_Page:_

Nayi (also known as "Nao") is an Omotic language of the Afro-Asiatic language family spoken in western Ethiopia.  
Most of the speakers of the language live in two separated areas. The largest grouping live in Decha woreda of the Keffa Zone. The nearest city to their region is Bonga. A few in Dulkuma village of the Shoa Bench woreda, some in Sheko woreda having moved there in 1976-1977 as a result of conflicts between local feudal lords and the military government (Aklilu 2002:4). In Decha, young people no longer speak the language.

The language is notable for its retroflex consonants (Aklilu Yilma 1988), a striking feature shared with closely related Dizi, Sheko and nearby (but not closely related) Bench.  The language has 5 vowels that can be long or short.  The question of the status of a short mid central vowel is still unresolved. There are three phonemic tones and syllabic nasal consonants. There are ejective stops and affricates, but no implosives (Aklilu 2002:6,7).

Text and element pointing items
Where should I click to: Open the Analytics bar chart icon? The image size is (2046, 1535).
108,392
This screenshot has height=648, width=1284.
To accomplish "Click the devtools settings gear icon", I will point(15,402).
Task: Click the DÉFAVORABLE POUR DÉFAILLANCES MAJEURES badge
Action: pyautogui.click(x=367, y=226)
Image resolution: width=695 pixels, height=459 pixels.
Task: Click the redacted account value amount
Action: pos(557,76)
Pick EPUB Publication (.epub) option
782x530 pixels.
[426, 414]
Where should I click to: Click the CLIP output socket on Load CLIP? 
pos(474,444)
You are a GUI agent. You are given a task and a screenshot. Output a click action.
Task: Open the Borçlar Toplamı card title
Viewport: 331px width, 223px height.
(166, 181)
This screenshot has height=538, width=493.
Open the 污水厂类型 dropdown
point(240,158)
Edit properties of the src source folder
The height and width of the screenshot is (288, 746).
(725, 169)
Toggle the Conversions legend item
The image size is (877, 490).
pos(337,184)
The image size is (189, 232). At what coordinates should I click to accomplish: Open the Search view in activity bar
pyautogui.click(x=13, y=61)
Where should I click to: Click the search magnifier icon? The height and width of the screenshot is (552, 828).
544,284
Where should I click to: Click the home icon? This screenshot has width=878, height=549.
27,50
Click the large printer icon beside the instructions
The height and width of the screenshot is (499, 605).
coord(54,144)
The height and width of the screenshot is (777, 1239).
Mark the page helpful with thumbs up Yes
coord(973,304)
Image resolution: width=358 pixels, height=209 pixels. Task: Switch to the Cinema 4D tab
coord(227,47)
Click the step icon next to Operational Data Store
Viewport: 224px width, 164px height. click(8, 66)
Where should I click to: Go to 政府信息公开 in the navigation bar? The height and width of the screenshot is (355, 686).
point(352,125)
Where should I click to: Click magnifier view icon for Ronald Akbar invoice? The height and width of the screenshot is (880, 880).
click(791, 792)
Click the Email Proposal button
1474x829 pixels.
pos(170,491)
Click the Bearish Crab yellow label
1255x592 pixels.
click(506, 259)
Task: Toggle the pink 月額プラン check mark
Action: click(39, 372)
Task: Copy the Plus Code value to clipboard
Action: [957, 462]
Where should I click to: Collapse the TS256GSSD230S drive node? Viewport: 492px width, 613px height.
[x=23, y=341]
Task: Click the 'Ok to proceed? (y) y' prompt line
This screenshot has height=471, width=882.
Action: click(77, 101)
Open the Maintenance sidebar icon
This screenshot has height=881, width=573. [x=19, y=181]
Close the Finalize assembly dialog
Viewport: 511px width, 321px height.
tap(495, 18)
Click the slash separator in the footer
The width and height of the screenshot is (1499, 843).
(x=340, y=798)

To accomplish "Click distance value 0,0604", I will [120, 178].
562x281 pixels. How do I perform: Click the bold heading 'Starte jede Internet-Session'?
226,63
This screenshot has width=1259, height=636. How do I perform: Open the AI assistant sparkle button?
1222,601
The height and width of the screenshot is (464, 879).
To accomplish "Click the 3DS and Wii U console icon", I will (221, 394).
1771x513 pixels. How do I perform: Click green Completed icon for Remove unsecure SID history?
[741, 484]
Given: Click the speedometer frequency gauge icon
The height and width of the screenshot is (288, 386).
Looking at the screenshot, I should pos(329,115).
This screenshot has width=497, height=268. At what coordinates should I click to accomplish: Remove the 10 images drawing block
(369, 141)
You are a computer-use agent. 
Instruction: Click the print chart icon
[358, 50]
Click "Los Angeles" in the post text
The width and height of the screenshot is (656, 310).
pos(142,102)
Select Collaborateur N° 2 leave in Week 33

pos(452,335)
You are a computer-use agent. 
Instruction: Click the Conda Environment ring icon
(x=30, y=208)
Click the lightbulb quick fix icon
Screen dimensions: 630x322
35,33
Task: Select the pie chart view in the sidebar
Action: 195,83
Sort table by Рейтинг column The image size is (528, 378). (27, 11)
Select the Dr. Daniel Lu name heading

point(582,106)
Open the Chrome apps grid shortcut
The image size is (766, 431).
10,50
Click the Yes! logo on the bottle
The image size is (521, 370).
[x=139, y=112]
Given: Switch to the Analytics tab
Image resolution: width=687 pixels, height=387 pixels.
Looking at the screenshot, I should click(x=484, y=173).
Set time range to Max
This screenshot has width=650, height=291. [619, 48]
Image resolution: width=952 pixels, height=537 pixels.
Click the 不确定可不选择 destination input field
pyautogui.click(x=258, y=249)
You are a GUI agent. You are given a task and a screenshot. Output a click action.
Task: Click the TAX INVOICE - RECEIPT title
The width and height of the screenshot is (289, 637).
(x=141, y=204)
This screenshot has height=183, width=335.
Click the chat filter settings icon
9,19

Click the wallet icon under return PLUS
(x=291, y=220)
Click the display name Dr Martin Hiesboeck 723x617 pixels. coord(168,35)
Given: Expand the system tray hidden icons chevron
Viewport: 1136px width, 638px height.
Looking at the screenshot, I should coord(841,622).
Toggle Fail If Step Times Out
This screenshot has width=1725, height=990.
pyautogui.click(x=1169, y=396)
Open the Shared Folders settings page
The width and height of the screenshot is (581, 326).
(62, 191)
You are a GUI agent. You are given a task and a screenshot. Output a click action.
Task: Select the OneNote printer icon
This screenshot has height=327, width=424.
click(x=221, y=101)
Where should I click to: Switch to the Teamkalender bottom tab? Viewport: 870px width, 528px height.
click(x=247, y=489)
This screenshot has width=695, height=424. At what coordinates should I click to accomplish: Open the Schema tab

_What this exercise asks:_
A – According to the Nayi passage, what is the nearest city to the region of the largest group of speakers?
B – Copy the Nayi passage between "Most of the" and "implosives (Aklilu 2002:6,7).", inclusive, renaming "woreda" to "district" throughout.
The items are separate material from the Nayi passage.

_Answers to the exercise:_
A – Bonga.

B –
Most of the speakers of the language live in two separated areas. The largest grouping live in Decha district of the Keffa Zone. The nearest city to their region is Bonga. A few in Dulkuma village of the Shoa Bench district, some in Sheko district having moved there in 1976-1977 as a result of conflicts between local feudal lords and the military government (Aklilu 2002:4). In Decha, young people no longer speak the language.

The language is notable for its retroflex consonants (Aklilu Yilma 1988), a striking feature shared with closely related Dizi, Sheko and nearby (but not closely related) Bench.  The language has 5 vowels that can be long or short.  The question of the status of a short mid central vowel is still unresolved. There are three phonemic tones and syllabic nasal consonants. There are ejective stops and affricates, but no implosives (Aklilu 2002:6,7).